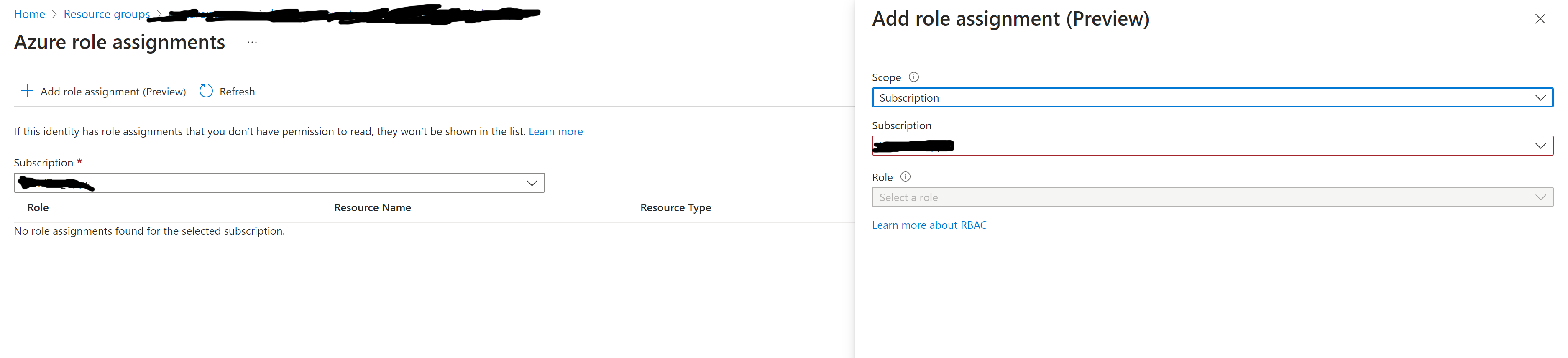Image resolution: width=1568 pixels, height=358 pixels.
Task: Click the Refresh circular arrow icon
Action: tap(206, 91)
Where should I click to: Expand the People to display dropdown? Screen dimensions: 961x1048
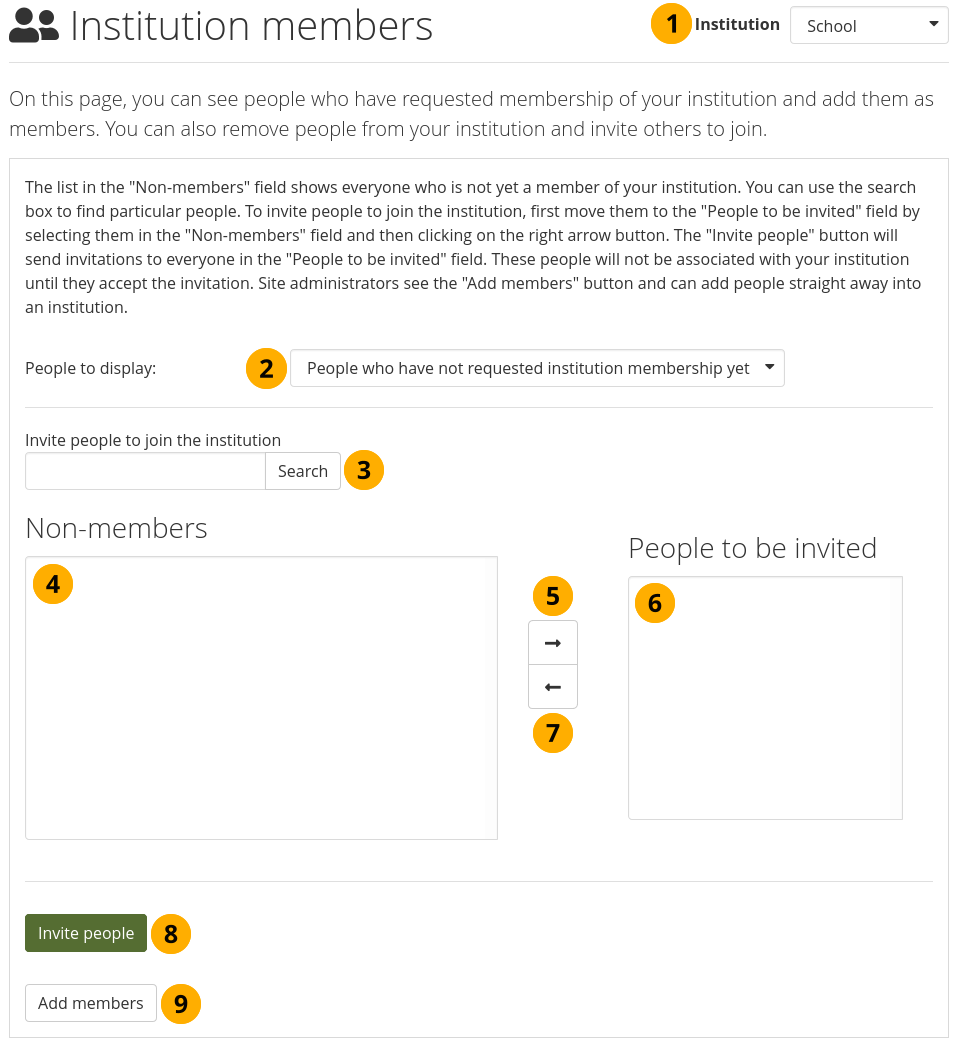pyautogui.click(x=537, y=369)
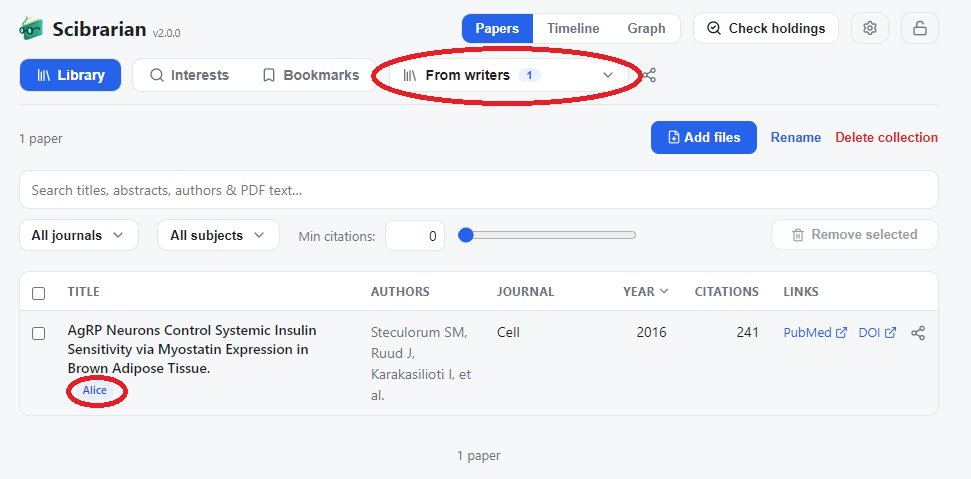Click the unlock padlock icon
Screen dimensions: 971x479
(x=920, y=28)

####

**What needs to be done:**
From the line with "Where should I" down to the end of the entries, retype each line exactly as written, but drop the pictures.

**Solution:**
Where should I click to: Expand the People to display dropdown? Screen dimensions: 961x1048
pyautogui.click(x=537, y=369)
Click the unlock padlock icon
Screen dimensions: 971x479
(x=920, y=28)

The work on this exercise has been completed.